◆ **Task instructions**
Show every line of the data where the word "computer" can be found.

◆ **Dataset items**
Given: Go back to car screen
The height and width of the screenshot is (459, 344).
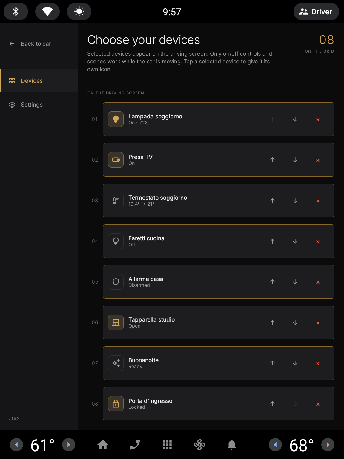Looking at the screenshot, I should pyautogui.click(x=30, y=44).
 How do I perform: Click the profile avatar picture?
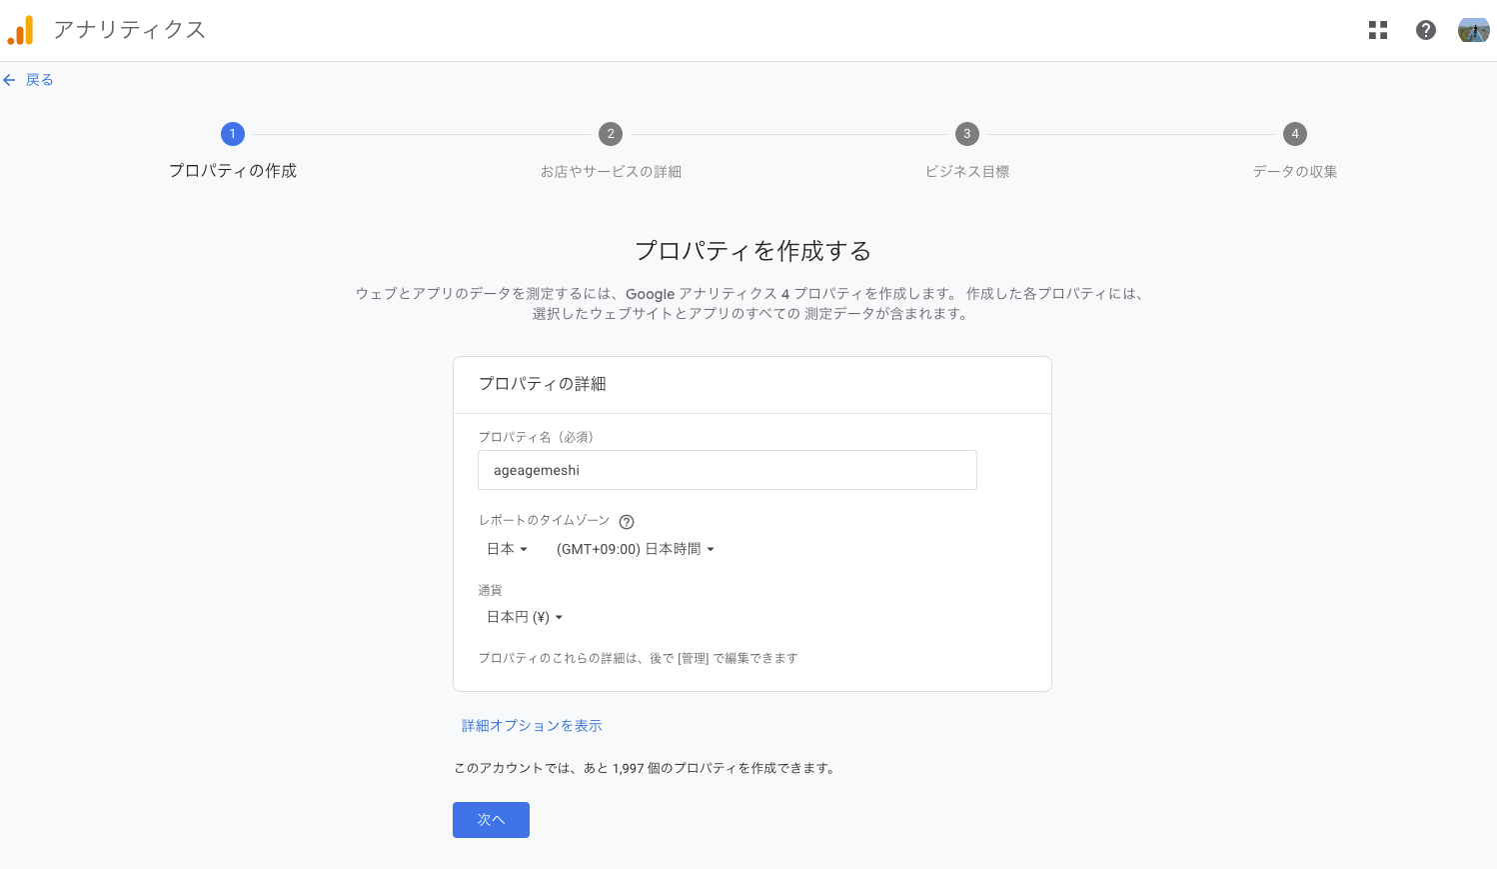pyautogui.click(x=1473, y=30)
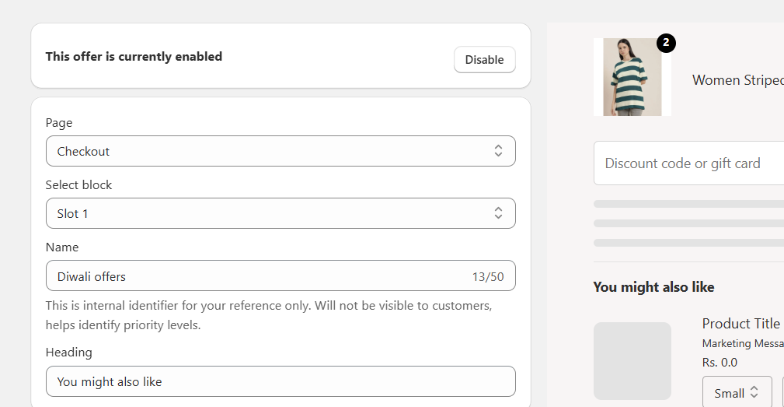Image resolution: width=784 pixels, height=407 pixels.
Task: Click the chevron icon beside Small
Action: coord(754,393)
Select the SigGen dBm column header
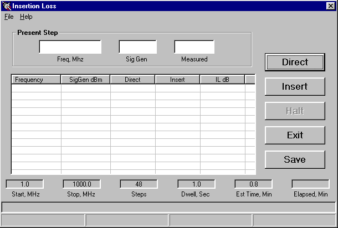338x228 pixels. point(85,80)
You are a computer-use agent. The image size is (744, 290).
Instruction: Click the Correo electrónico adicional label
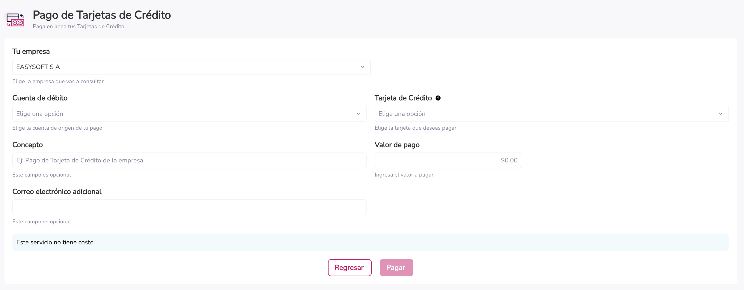click(57, 192)
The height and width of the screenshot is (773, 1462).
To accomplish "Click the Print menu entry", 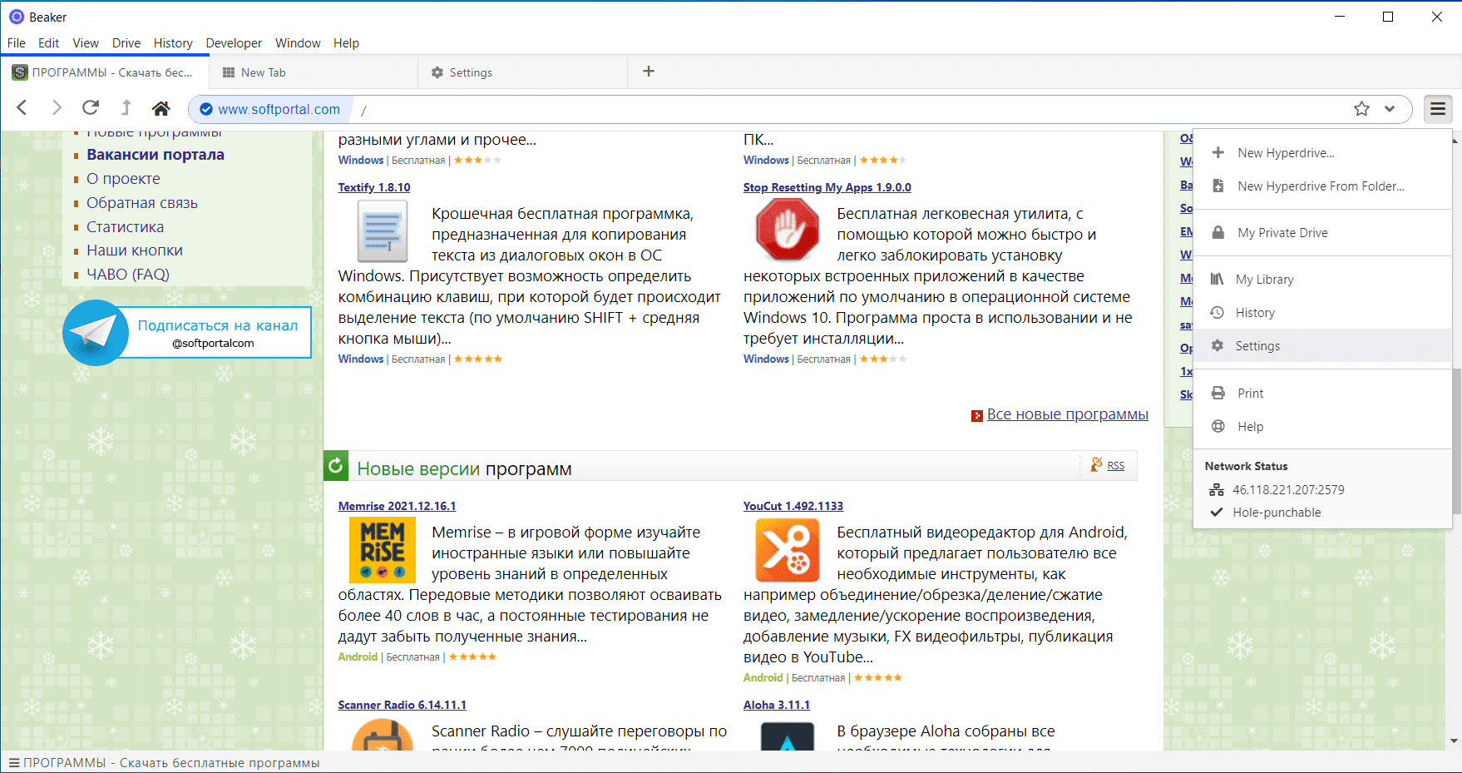I will pyautogui.click(x=1250, y=394).
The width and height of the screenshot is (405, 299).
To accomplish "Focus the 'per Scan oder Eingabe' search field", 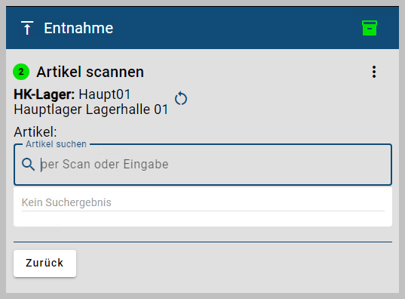I will point(203,165).
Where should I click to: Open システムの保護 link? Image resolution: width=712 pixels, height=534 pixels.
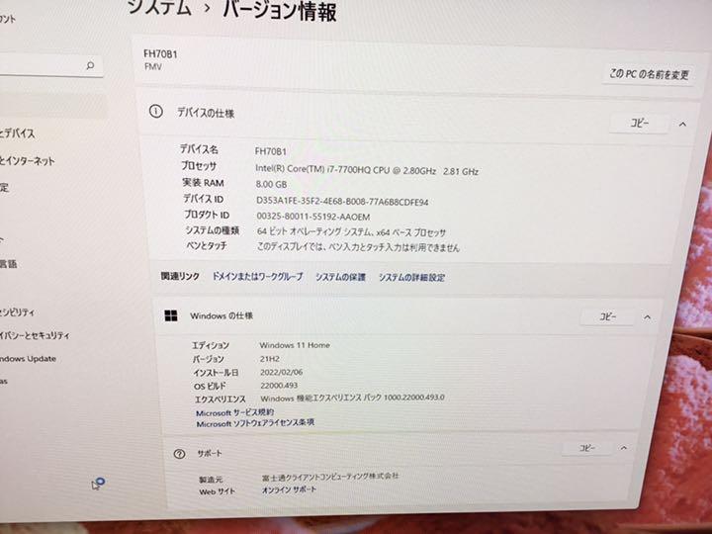(340, 277)
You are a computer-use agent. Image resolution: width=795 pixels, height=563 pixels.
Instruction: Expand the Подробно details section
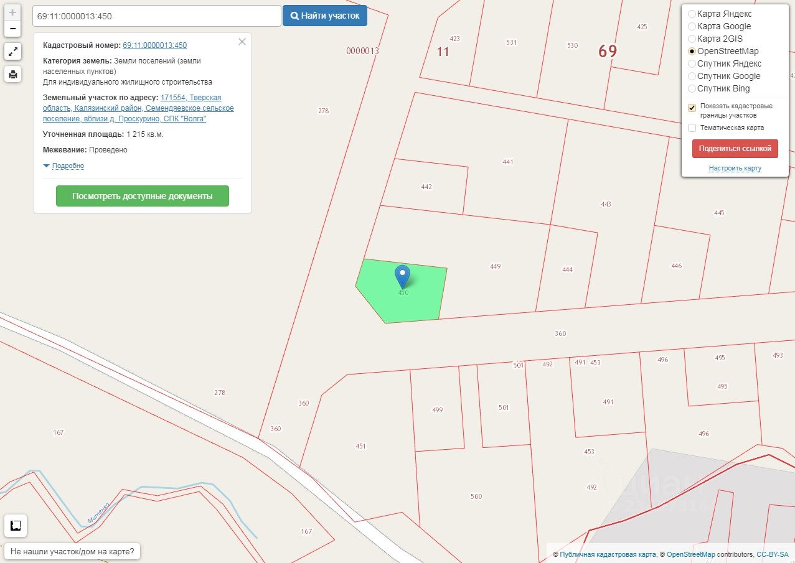(x=64, y=165)
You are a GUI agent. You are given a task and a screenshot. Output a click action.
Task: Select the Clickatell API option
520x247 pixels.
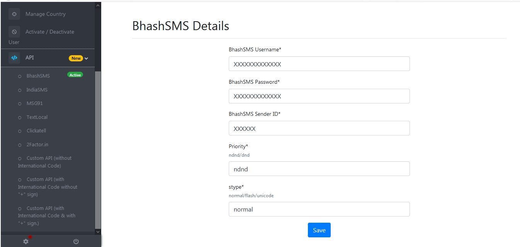tap(36, 131)
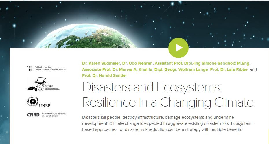The height and width of the screenshot is (144, 269).
Task: Click the Fachhochschule Köln dotted logo icon
Action: [x=30, y=69]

◆ **Answer**
You are a computer-use agent. The image size is (744, 290).
You are a computer-use agent. Image resolution: width=795 pixels, height=563 pixels.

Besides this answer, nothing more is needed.